TASK DIRECTIONS: Repeat the lines of the data that follow, please, starting at the first and stopping after the one with "The image size is (1372, 880).".

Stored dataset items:
##############################

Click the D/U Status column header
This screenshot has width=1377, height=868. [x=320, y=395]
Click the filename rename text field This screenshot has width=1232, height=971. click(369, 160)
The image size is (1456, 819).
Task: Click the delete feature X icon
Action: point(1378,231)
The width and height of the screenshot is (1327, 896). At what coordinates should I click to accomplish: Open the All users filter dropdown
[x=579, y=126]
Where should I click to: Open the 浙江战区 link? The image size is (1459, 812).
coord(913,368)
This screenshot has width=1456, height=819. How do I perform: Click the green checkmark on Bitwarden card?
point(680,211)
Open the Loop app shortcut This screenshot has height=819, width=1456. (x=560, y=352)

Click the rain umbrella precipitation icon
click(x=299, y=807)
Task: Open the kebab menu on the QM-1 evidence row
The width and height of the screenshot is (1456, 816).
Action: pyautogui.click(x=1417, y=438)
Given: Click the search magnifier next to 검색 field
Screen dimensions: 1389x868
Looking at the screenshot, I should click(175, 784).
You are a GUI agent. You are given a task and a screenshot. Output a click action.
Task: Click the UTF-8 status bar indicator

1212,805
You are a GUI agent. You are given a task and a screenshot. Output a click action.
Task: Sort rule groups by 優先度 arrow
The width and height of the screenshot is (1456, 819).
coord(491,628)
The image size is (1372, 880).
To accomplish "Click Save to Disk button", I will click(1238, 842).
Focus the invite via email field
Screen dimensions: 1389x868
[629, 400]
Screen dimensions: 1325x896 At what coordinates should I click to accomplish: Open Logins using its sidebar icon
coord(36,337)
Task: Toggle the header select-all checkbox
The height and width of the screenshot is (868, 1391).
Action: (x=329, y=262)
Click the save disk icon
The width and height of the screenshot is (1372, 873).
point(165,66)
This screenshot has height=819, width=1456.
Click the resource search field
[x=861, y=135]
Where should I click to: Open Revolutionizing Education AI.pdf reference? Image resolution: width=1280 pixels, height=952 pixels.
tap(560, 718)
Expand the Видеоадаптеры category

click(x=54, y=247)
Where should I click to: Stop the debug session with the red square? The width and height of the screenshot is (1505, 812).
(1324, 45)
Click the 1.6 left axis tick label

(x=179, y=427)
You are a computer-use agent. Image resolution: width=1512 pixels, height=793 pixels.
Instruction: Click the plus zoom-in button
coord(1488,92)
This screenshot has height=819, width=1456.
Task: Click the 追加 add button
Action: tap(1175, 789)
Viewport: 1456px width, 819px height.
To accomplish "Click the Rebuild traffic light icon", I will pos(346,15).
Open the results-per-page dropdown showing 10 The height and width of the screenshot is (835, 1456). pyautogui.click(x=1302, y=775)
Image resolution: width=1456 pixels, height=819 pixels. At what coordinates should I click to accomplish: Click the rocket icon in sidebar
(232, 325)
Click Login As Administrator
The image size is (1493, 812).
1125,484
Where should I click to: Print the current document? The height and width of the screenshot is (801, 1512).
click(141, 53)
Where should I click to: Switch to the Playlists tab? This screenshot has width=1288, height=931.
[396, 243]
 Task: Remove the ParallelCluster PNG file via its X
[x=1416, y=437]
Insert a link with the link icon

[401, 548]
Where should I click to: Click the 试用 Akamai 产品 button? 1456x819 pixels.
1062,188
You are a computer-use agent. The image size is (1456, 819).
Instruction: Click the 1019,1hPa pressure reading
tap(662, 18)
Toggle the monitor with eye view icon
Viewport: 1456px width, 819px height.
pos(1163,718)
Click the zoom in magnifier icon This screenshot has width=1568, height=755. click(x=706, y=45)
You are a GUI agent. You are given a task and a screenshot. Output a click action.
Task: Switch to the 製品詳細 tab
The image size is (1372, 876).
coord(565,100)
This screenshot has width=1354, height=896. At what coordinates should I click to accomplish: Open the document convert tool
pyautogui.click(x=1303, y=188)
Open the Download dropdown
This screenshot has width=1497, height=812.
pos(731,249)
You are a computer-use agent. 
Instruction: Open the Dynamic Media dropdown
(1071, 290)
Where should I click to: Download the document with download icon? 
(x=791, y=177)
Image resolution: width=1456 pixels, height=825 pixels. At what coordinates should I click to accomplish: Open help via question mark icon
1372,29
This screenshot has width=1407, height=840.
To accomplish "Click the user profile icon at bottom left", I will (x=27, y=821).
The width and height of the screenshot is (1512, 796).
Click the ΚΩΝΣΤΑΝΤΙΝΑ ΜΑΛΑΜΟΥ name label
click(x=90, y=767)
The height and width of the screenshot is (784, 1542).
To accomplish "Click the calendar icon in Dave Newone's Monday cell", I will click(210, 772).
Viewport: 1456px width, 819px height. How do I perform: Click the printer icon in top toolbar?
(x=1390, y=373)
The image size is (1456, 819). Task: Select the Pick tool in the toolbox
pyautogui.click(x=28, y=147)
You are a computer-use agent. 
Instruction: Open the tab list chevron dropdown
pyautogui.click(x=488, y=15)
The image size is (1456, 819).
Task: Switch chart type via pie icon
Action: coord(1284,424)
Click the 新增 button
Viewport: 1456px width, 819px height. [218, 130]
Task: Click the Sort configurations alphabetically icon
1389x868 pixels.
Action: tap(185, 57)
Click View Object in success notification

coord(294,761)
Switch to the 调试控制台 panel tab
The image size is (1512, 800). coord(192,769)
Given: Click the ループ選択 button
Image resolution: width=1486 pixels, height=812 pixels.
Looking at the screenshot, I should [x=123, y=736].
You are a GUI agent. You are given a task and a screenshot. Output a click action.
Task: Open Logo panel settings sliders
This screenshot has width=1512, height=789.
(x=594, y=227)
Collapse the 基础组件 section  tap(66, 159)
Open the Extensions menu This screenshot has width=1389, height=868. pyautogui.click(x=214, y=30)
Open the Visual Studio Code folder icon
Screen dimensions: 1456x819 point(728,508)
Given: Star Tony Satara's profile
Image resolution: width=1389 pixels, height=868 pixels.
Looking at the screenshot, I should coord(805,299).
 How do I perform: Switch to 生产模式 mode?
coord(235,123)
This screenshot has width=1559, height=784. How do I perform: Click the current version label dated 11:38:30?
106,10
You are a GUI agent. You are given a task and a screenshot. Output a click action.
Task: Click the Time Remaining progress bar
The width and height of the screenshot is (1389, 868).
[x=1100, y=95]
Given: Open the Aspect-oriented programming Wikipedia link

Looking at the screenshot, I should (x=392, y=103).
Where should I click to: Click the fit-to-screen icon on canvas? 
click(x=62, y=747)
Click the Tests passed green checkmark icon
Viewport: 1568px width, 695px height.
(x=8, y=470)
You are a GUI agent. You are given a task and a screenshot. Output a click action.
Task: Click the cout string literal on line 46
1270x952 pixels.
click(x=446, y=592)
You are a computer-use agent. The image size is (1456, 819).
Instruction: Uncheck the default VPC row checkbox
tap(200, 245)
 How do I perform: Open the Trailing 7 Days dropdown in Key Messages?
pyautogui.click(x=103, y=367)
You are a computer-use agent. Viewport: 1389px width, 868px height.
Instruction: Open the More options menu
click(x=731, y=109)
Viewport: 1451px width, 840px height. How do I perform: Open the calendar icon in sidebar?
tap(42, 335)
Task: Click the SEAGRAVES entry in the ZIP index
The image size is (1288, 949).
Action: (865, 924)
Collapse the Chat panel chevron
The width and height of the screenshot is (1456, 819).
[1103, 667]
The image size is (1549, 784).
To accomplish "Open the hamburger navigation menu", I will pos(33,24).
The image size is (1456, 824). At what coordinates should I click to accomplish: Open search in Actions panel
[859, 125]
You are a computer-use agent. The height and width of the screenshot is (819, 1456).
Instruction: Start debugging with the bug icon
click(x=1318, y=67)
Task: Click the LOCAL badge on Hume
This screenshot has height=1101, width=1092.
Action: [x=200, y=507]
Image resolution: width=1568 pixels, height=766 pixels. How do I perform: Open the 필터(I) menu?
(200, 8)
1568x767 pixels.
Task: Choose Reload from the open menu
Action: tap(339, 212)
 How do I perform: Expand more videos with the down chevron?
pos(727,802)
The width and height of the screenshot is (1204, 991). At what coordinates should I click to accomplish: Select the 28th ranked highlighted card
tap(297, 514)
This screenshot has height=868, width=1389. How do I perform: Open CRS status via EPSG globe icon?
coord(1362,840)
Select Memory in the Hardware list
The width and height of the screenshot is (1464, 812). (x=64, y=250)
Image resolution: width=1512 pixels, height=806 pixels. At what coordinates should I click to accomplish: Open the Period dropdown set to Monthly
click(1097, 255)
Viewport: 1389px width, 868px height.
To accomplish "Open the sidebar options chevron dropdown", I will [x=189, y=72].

##############################

YOUR SOLUTION:
Click the D/U Status column header
This screenshot has width=1377, height=868. [x=320, y=395]
Click the filename rename text field This screenshot has width=1232, height=971. click(369, 160)
The image size is (1456, 819).
Task: Click the delete feature X icon
Action: point(1378,231)
The width and height of the screenshot is (1327, 896). At what coordinates should I click to accomplish: Open the All users filter dropdown
[x=579, y=126]
Where should I click to: Open the 浙江战区 link? The image size is (1459, 812).
coord(913,368)
This screenshot has width=1456, height=819. How do I perform: Click the green checkmark on Bitwarden card?
point(680,211)
Open the Loop app shortcut This screenshot has height=819, width=1456. (x=560, y=352)

Click the rain umbrella precipitation icon
click(x=299, y=807)
Task: Open the kebab menu on the QM-1 evidence row
The width and height of the screenshot is (1456, 816).
Action: pyautogui.click(x=1417, y=438)
Given: Click the search magnifier next to 검색 field
Screen dimensions: 1389x868
Looking at the screenshot, I should click(175, 784).
You are a GUI agent. You are given a task and a screenshot. Output a click action.
Task: Click the UTF-8 status bar indicator

1212,805
You are a GUI agent. You are given a task and a screenshot. Output a click action.
Task: Sort rule groups by 優先度 arrow
The width and height of the screenshot is (1456, 819).
coord(491,628)
The image size is (1372, 880).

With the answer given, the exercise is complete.